▶ _ENTRIES PROVIDED_
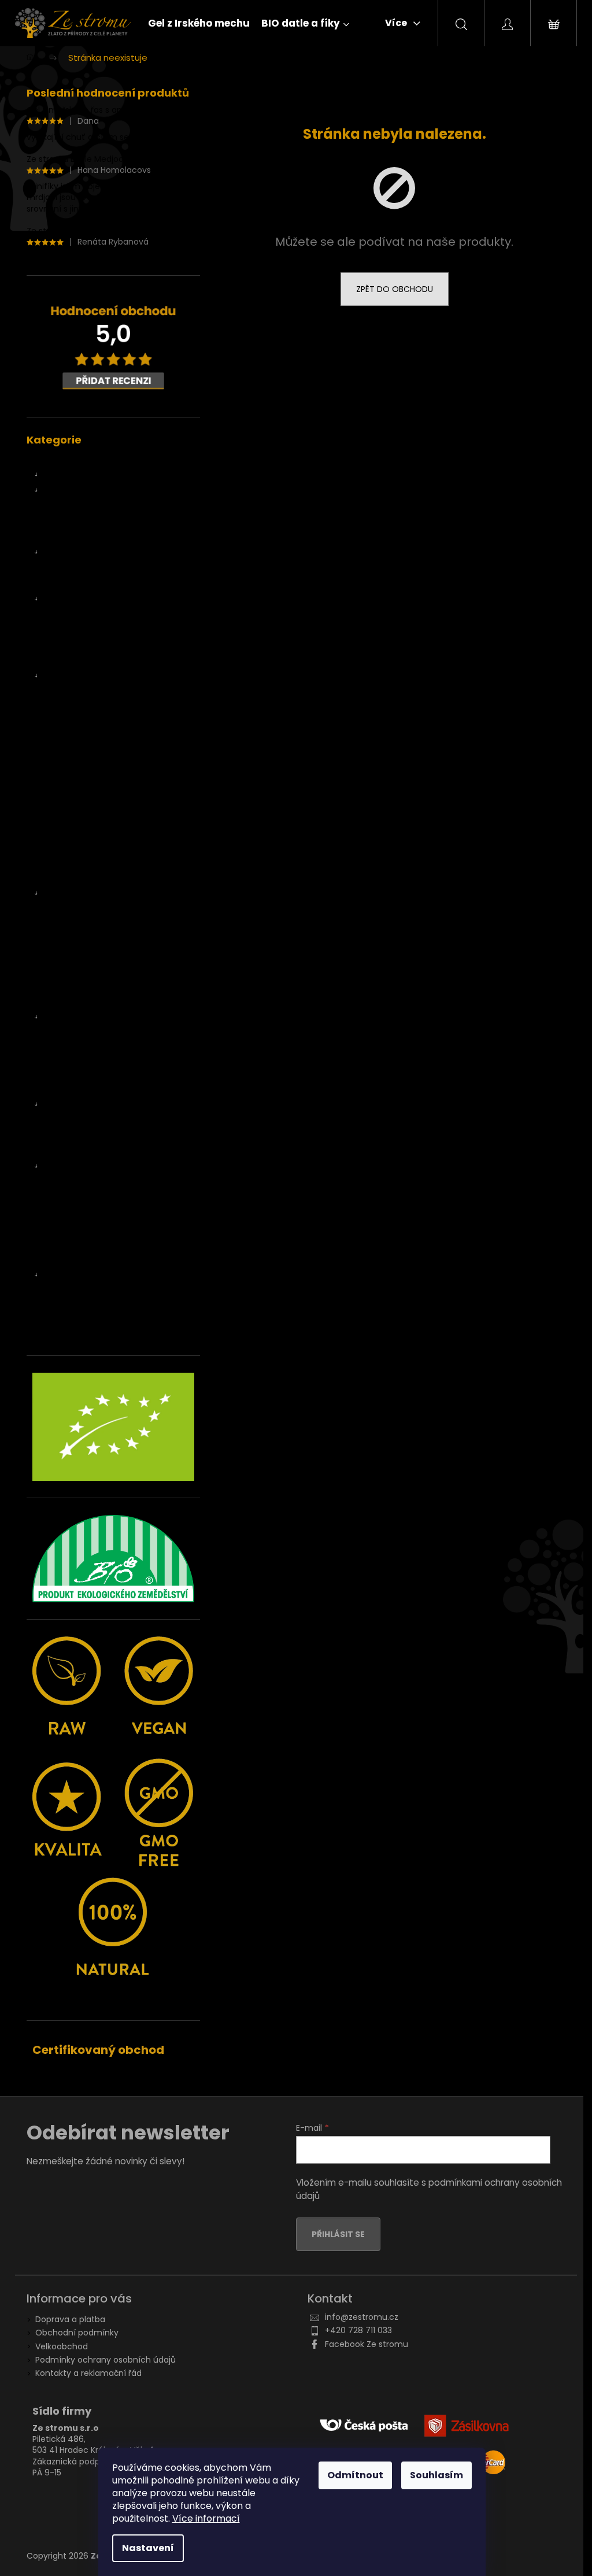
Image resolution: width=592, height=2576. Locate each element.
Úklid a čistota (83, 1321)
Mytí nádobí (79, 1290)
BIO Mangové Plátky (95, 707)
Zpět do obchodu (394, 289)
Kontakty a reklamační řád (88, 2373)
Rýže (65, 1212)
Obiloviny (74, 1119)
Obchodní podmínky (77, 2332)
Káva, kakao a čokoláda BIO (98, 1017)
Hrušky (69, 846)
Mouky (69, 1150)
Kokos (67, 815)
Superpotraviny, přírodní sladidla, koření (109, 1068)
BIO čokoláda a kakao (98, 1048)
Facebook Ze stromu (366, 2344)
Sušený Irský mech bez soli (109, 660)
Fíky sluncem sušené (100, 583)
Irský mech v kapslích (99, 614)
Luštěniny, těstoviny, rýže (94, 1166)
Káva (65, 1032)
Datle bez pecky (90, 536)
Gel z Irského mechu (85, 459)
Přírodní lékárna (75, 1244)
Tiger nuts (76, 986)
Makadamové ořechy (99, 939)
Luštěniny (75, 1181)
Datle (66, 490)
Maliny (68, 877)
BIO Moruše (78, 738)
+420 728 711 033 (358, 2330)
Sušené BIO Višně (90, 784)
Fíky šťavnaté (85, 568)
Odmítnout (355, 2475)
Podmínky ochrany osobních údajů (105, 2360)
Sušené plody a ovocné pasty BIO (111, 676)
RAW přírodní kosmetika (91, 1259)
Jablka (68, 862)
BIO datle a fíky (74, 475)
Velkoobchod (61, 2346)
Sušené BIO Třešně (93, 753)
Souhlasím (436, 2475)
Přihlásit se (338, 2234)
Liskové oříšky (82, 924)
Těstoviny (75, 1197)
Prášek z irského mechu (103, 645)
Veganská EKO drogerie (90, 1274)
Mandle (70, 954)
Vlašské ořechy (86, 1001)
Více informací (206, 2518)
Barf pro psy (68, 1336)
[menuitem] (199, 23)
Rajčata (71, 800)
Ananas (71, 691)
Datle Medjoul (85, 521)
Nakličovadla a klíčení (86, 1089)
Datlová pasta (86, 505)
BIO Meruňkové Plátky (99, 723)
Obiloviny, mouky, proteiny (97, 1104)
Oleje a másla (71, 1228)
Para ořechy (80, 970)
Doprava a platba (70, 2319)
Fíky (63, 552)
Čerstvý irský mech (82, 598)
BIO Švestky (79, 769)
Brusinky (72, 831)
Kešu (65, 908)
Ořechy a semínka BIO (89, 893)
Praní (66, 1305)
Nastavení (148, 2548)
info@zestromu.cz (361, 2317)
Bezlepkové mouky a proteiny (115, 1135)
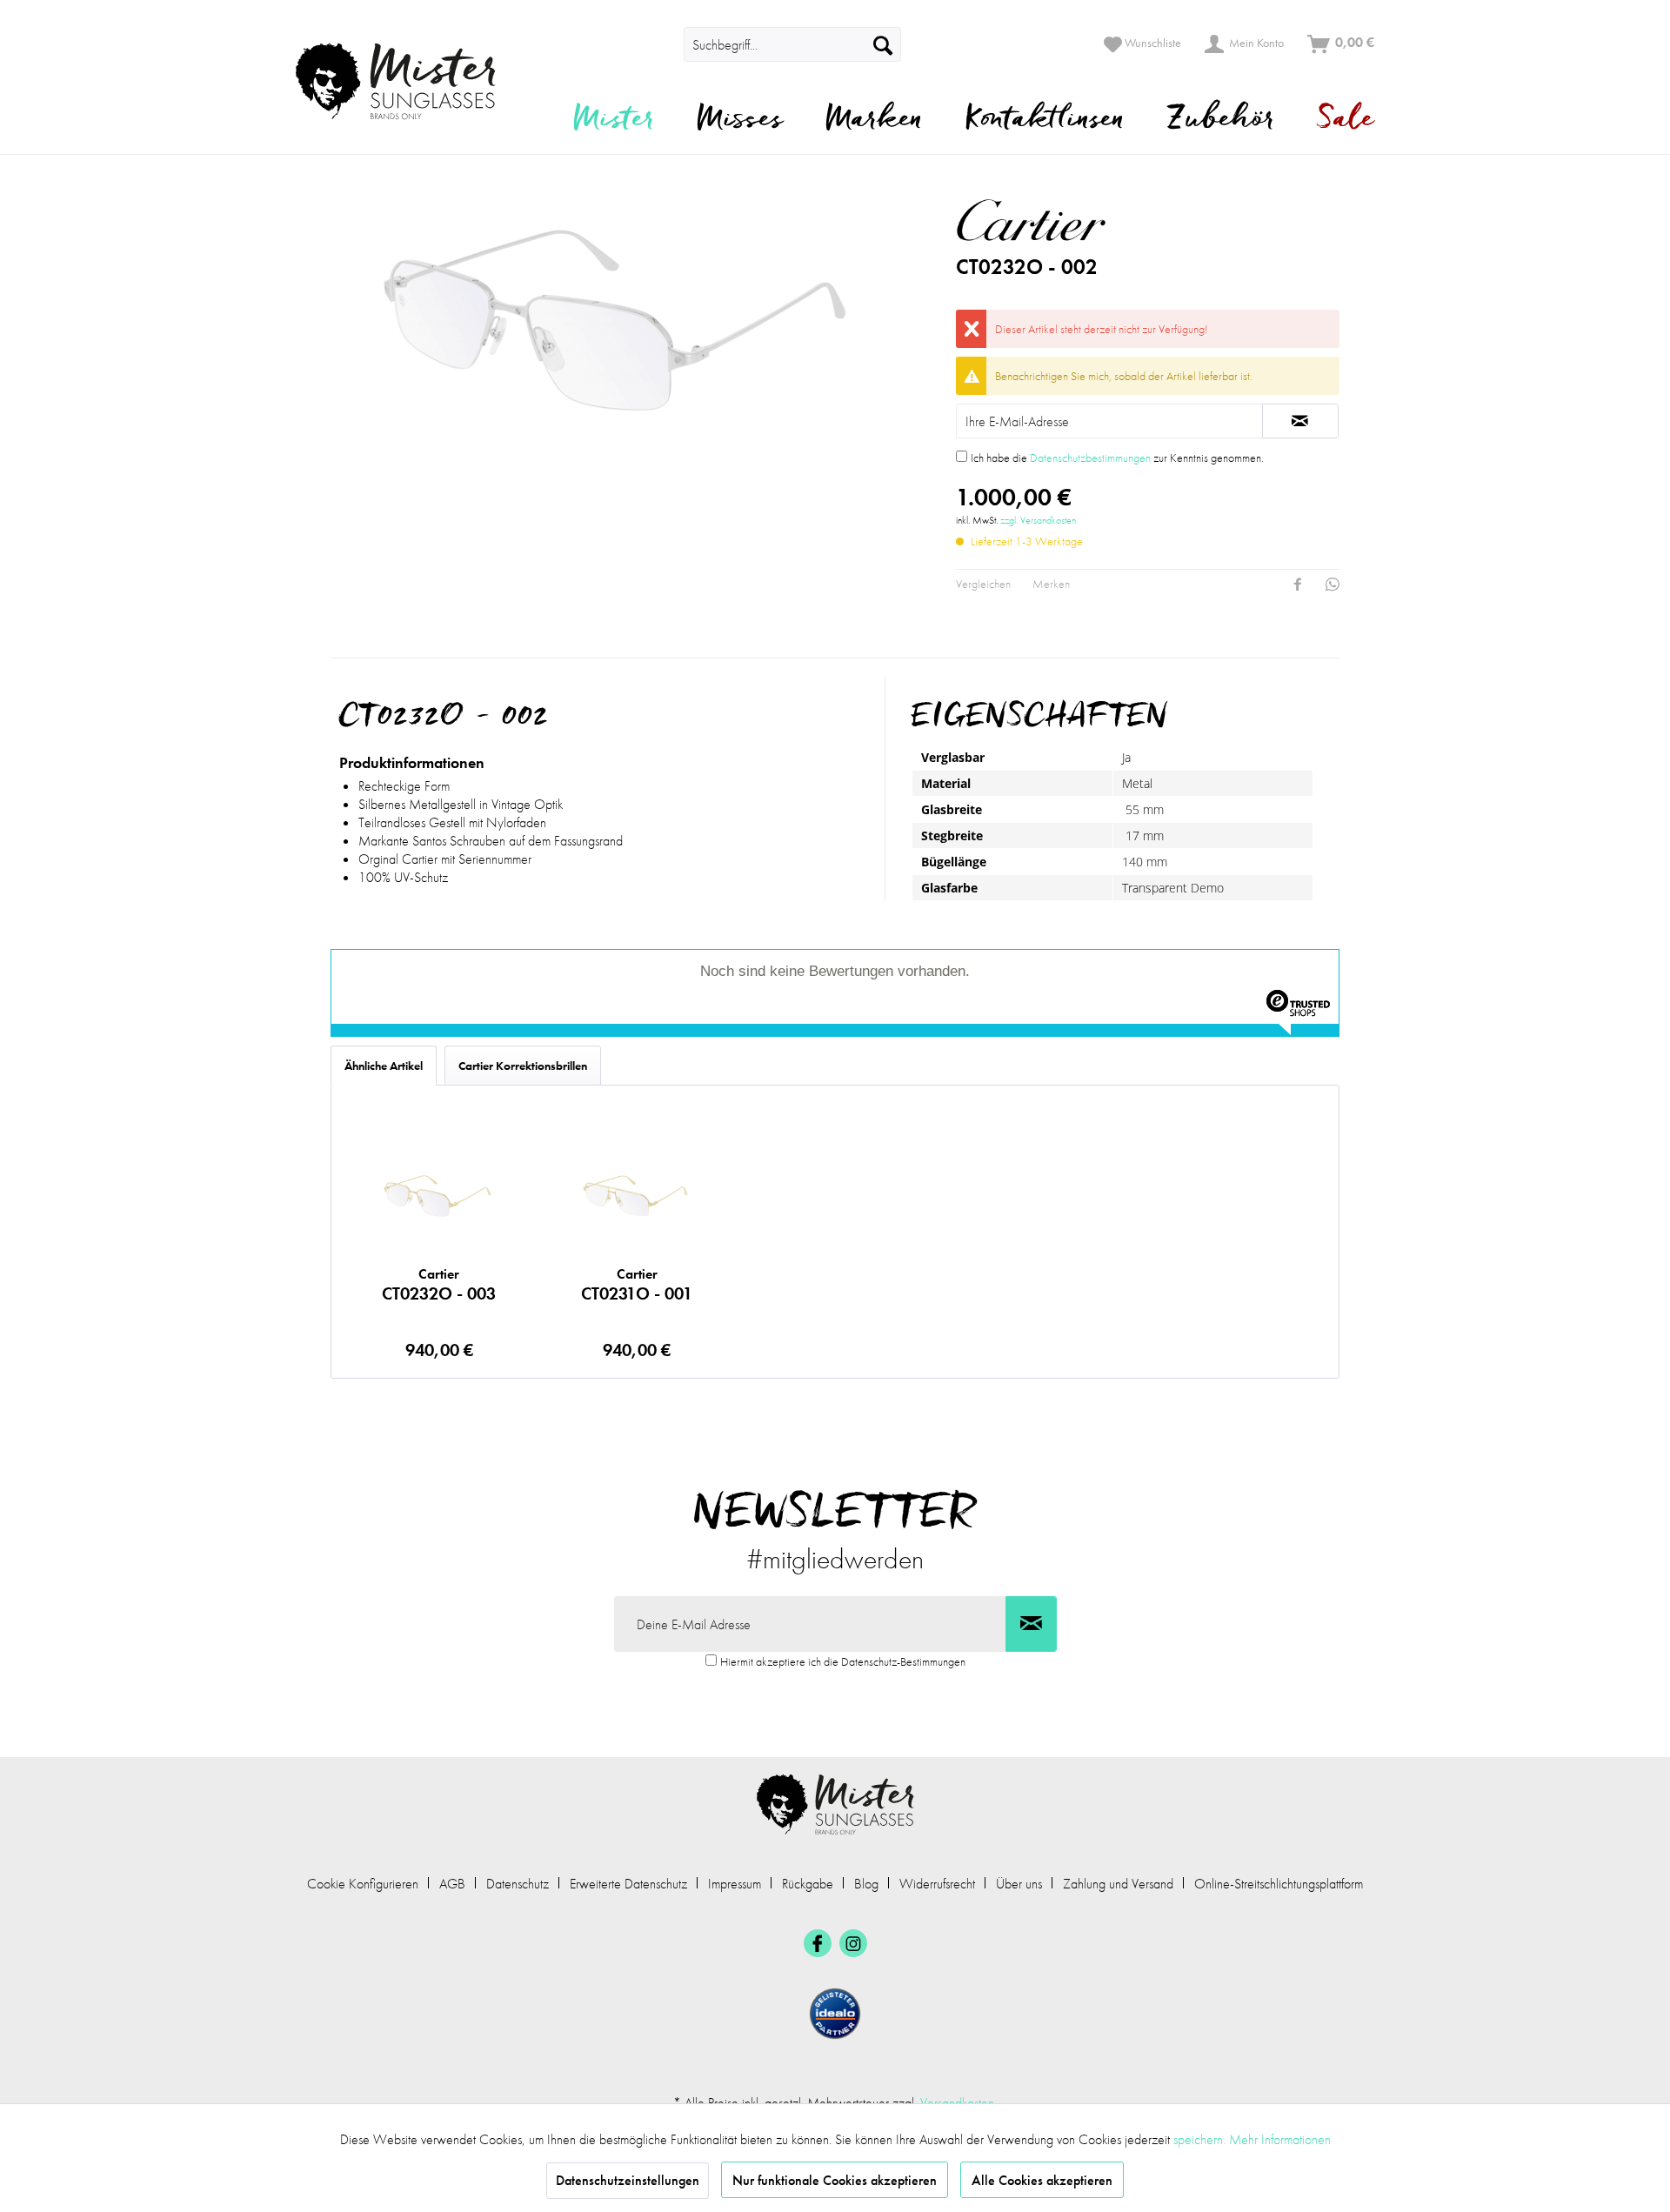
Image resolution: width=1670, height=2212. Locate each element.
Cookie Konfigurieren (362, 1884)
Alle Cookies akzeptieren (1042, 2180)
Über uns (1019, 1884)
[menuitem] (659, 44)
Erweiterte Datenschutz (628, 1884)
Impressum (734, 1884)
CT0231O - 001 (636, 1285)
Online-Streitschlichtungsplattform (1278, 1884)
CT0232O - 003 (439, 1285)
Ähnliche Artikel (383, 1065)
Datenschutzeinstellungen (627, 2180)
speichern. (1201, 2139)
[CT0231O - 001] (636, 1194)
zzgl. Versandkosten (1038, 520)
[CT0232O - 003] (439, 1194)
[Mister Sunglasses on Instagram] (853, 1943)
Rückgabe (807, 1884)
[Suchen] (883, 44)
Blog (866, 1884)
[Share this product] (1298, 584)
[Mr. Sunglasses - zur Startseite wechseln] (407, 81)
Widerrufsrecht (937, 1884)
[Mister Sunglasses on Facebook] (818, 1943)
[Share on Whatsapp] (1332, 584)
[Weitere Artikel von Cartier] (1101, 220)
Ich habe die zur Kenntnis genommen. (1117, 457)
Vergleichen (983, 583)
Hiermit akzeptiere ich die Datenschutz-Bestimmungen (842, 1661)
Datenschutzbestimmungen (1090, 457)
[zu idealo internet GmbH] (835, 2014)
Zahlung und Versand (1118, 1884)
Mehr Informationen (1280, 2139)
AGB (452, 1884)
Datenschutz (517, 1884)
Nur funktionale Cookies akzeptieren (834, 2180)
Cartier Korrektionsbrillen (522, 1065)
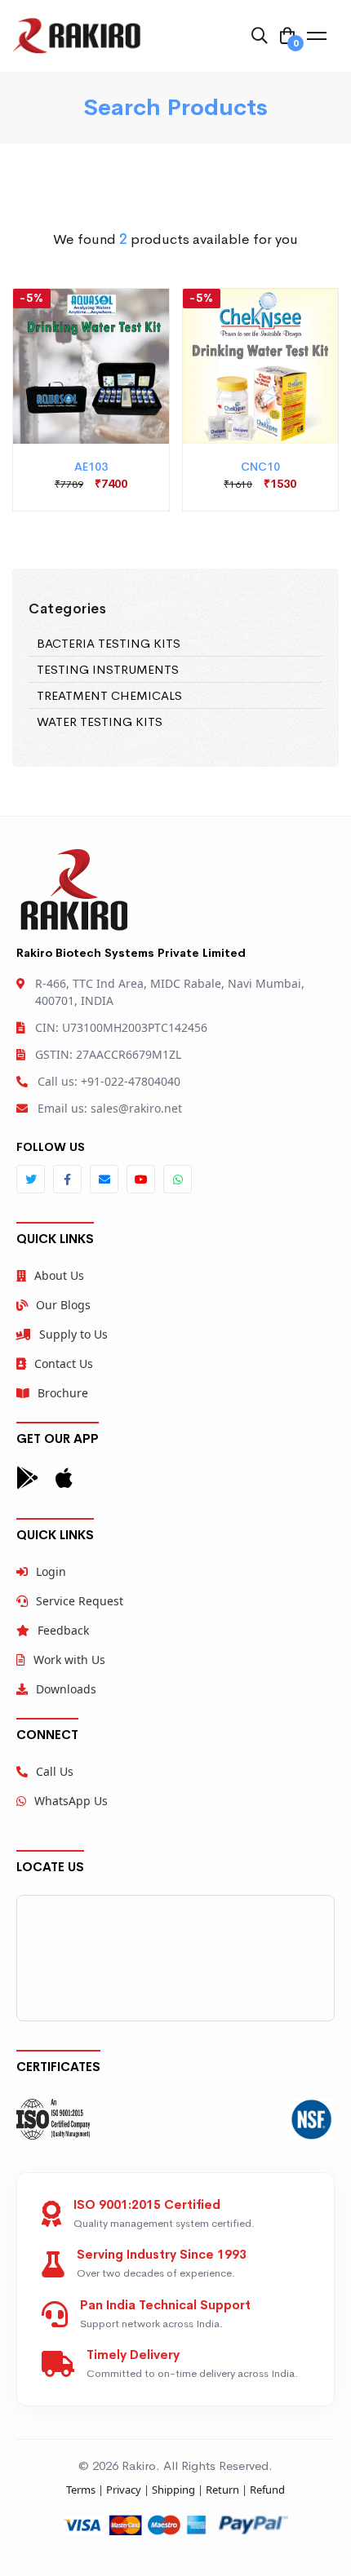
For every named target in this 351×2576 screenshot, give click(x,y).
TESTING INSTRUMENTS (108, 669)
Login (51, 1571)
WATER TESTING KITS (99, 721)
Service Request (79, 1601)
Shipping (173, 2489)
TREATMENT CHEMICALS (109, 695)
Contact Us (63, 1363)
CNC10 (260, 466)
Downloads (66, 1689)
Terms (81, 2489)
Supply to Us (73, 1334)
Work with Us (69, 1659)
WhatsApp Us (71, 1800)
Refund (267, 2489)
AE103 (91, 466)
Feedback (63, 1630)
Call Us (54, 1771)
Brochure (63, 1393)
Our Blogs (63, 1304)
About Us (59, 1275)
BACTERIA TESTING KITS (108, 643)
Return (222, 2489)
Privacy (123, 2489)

▶ _WHAT YOU ARE ASKED TO DO_
Only one stretch of the records above is wanted: the lines between the one holding "Rýže (65, 1212)" and the one holding "Jablka (68, 862)", inclusive, reproduced exactly.

▶ _TASK OUTPUT_
Rýže (65, 1212)
Obiloviny (74, 1119)
Obchodní podmínky (77, 2332)
Káva, kakao a čokoláda BIO (98, 1017)
Hrušky (69, 846)
Mouky (69, 1150)
Kokos (67, 815)
Superpotraviny, přírodní sladidla, koření (109, 1068)
BIO čokoláda a kakao (98, 1048)
Facebook Ze stromu (366, 2344)
Sušený Irský mech bez soli (109, 660)
Fíky sluncem sušené (100, 583)
Irský mech v kapslích (99, 614)
Luštěniny, těstoviny, rýže (94, 1166)
Káva (65, 1032)
Datle bez pecky (90, 536)
Gel z Irského mechu (85, 459)
Přírodní lékárna (75, 1244)
Tiger nuts (76, 986)
Makadamové ořechy (99, 939)
Luštěniny (75, 1181)
Datle (66, 490)
Maliny (68, 877)
BIO Moruše (78, 738)
+420 728 711 033 (358, 2330)
Sušené BIO Višně (90, 784)
Fíky šťavnaté (85, 568)
Odmítnout (355, 2475)
Podmínky ochrany osobních údajů (105, 2360)
Sušené plody a ovocné pasty BIO (111, 676)
RAW přírodní kosmetika (91, 1259)
Jablka (68, 862)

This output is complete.